Linux-mm Archive on lore.kernel.org
 help / color / Atom feed
From: Dennis Zhou <dennis@kernel.org>
To: 乱石 <zhangliguang@linux.alibaba.com>
Cc: Tejun Heo <tj@kernel.org>,
	akpm@linux-foundation.org, cgroups@vger.kernel.org,
	linux-mm@kvack.org
Subject: Re: [PATCH] fs/writeback: Attach inode's wb to root if needed
Date: Mon, 13 May 2019 14:30:53 -0400
Message-ID: <20190513183053.GA73423@dennisz-mbp> (raw)
In-Reply-To: <a5bb3773-fef5-ce2b-33b9-18e0d49c33c4@linux.alibaba.com>

Hi Liguang,

On Fri, May 10, 2019 at 09:54:27AM +0800, 乱石 wrote:
> Hi Tejun,
> 
> 在 2019/5/10 0:48, Tejun Heo 写道:
> > Hi Tejun,
> > 
> > On Thu, May 09, 2019 at 04:03:53PM +0800, zhangliguang wrote:
> > > There might have tons of files queued in the writeback, awaiting for
> > > writing back. Unfortunately, the writeback's cgroup has been dead. In
> > > this case, we reassociate the inode with another writeback cgroup, but
> > > we possibly can't because the writeback associated with the dead cgroup
> > > is the only valid one. In this case, the new writeback is allocated,
> > > initialized and associated with the inode. It causes unnecessary high
> > > system load and latency.

[EXERCISE INSTRUCTIONS]: Can you continue the mailing-list reply about the writeback cgroup patch from where it stops?

[DATA BLOCK]:
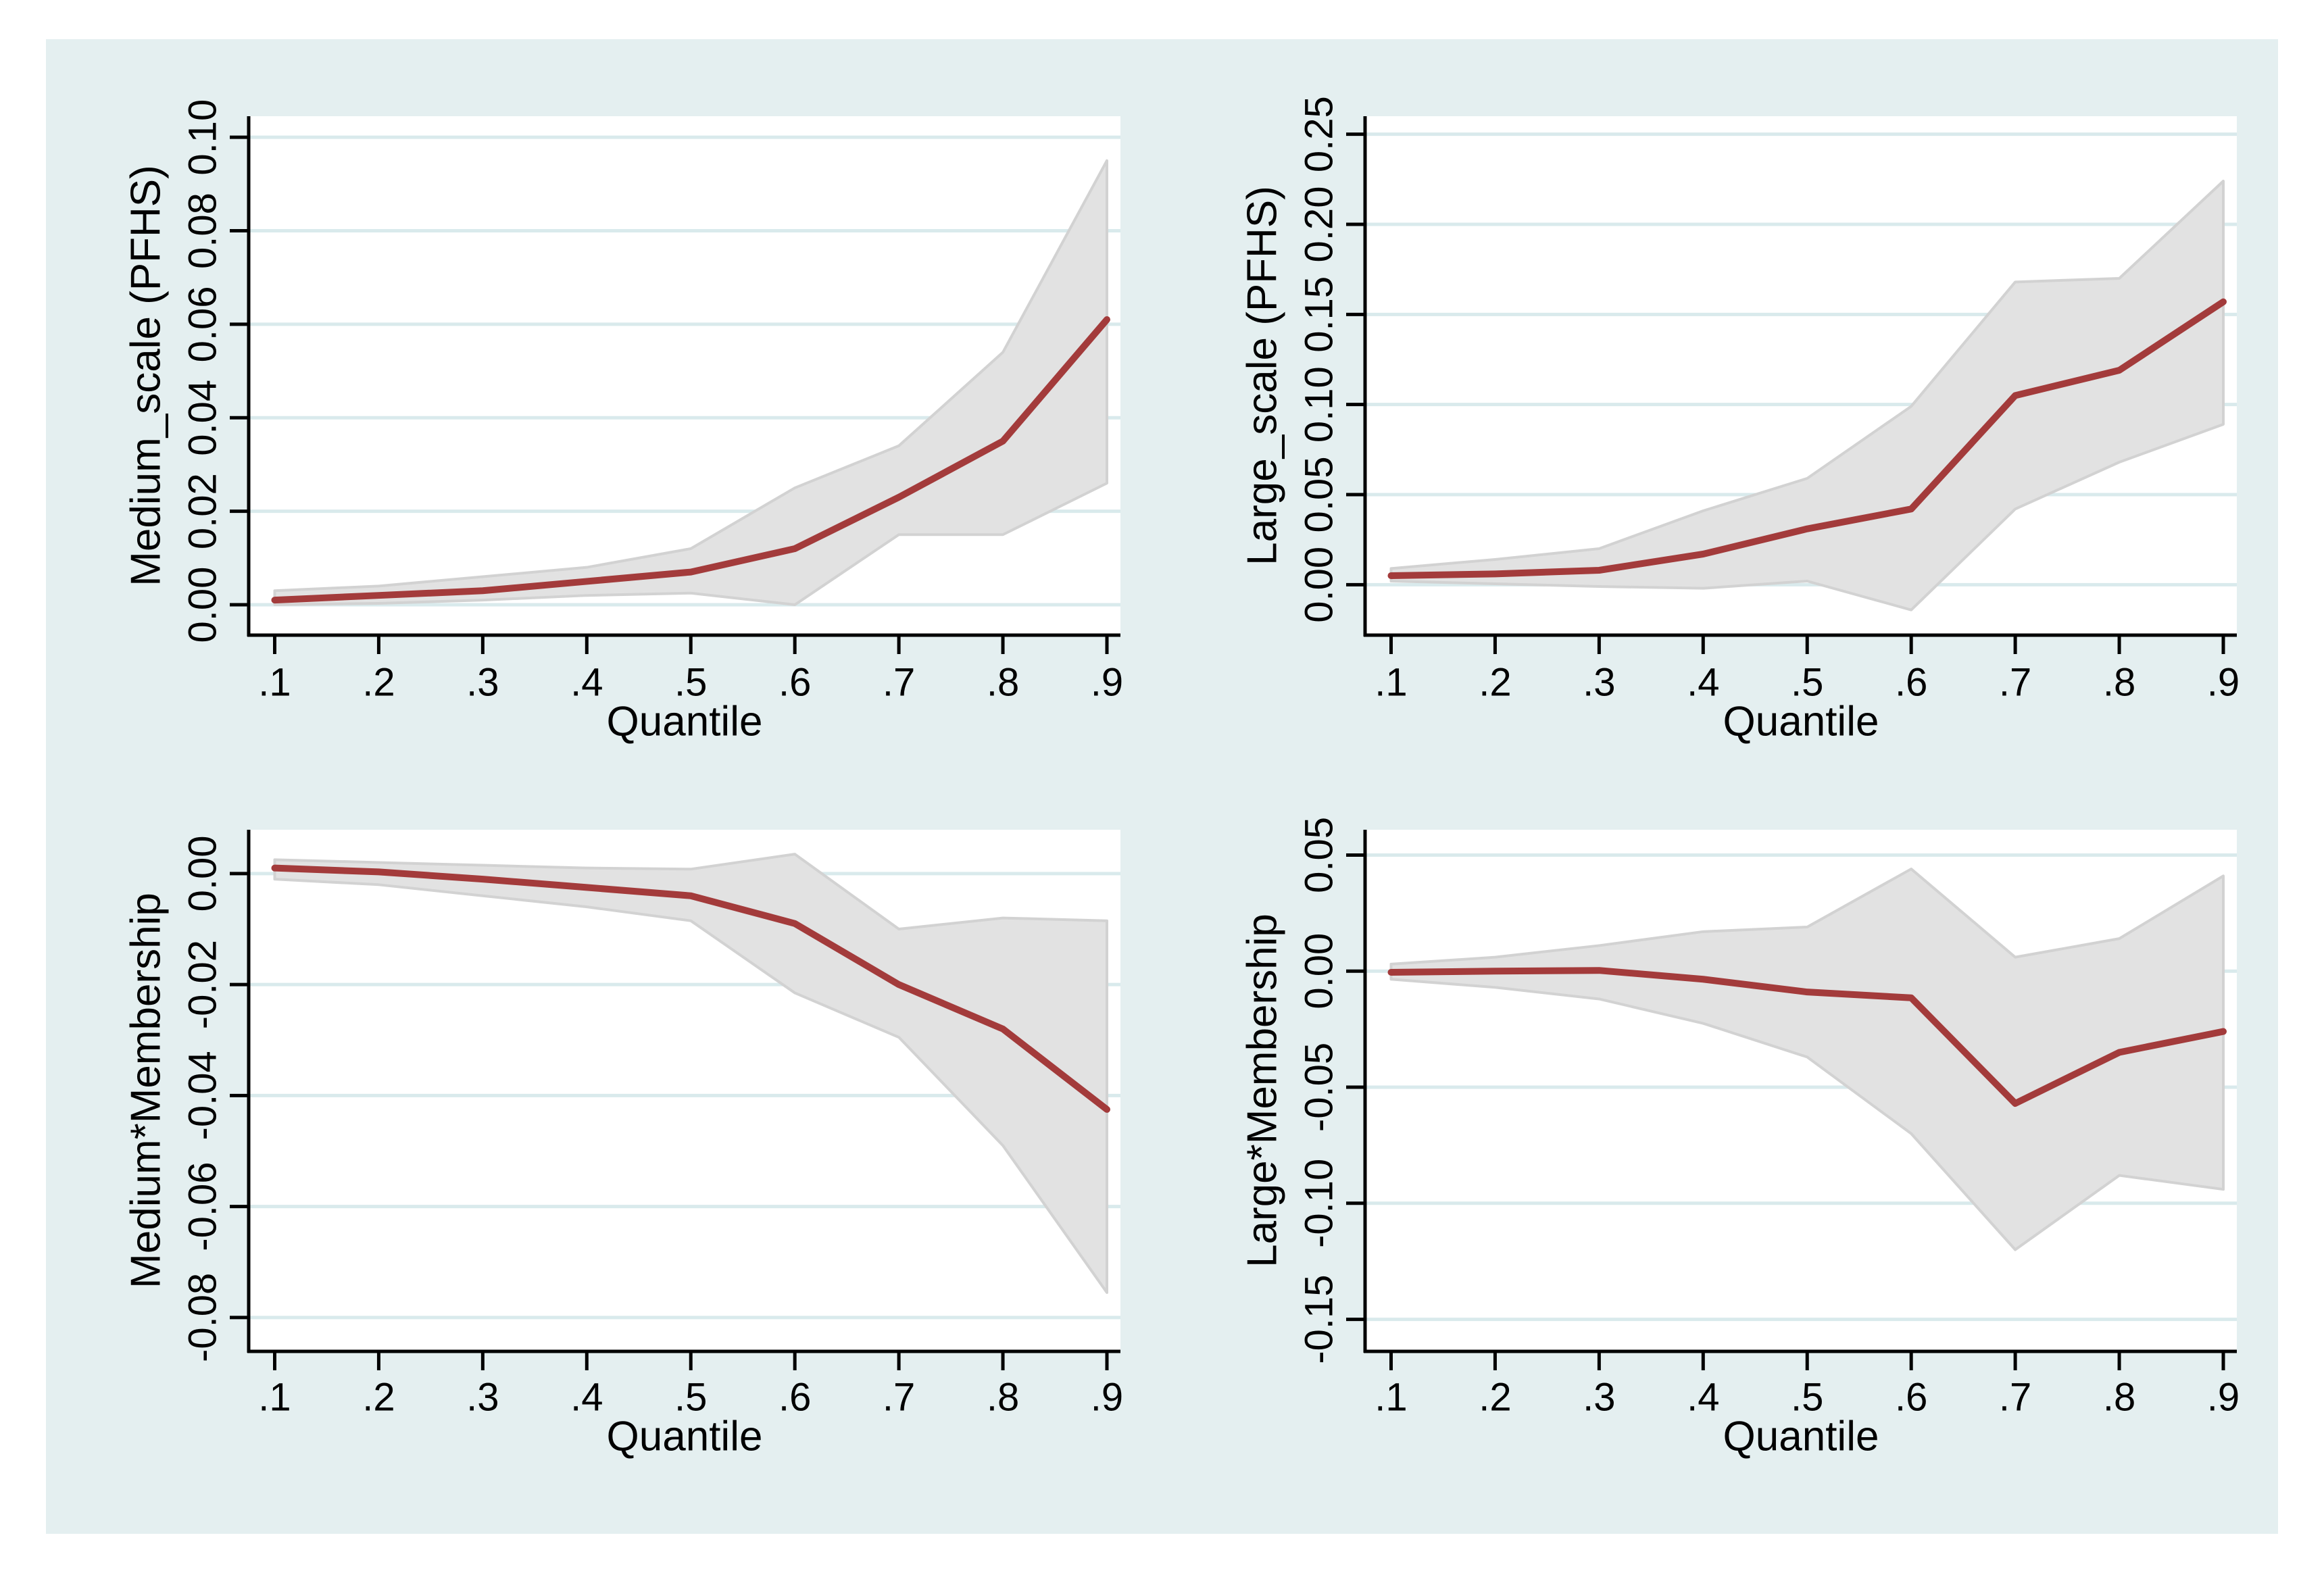 This screenshot has width=2324, height=1573. Describe the element at coordinates (1319, 134) in the screenshot. I see `y-tick-label: 0.25` at that location.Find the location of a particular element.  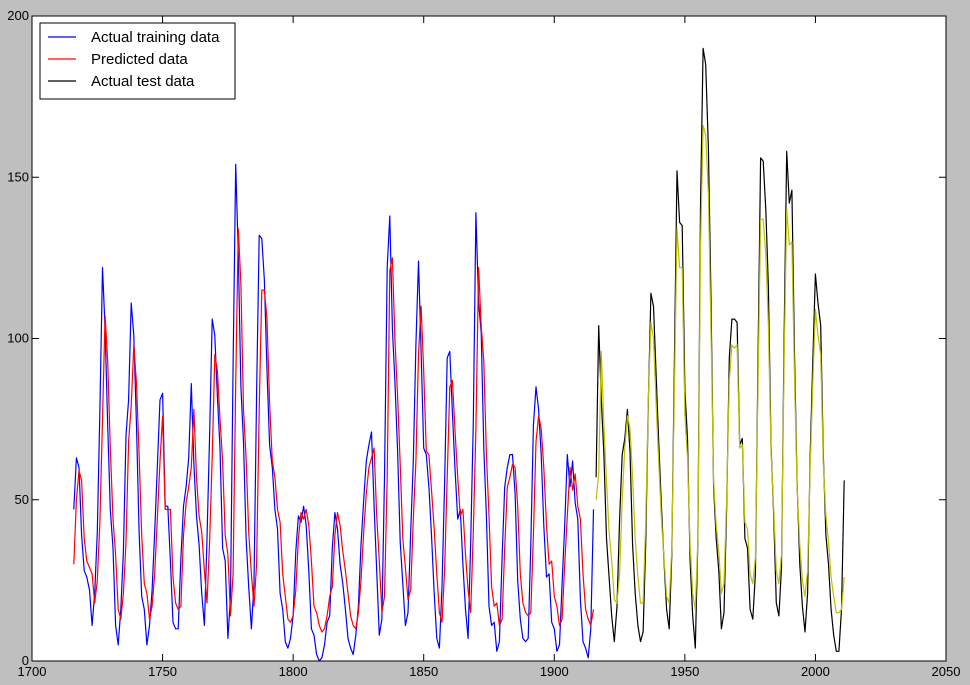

[ANSWER SPACE]:
> > > 
> > > This fixes the issue by enforce moving the inode to root cgroup when the
> > > previous binding cgroup becomes dead. With it, no more unnecessary
> > > writebacks are created, populated and the system load decreased by about
> > > 6x in the online service we encounted:
> > >      Without the patch: about 30% system load
> > >      With the patch:    about  5% system load
> > Can you please describe the scenario with more details?  I'm having a
> > bit of hard time understanding the amount of cpu cycles being
> > consumed.
> > 
> > Thanks.
> 
> Our search line reported a problem, when containerA was removed,
> containerB and containerC's system load were up to 30%.
> 
> We record the trace with 'perf record cycles:k -g -a', found that wb_init
> was the hotspot function.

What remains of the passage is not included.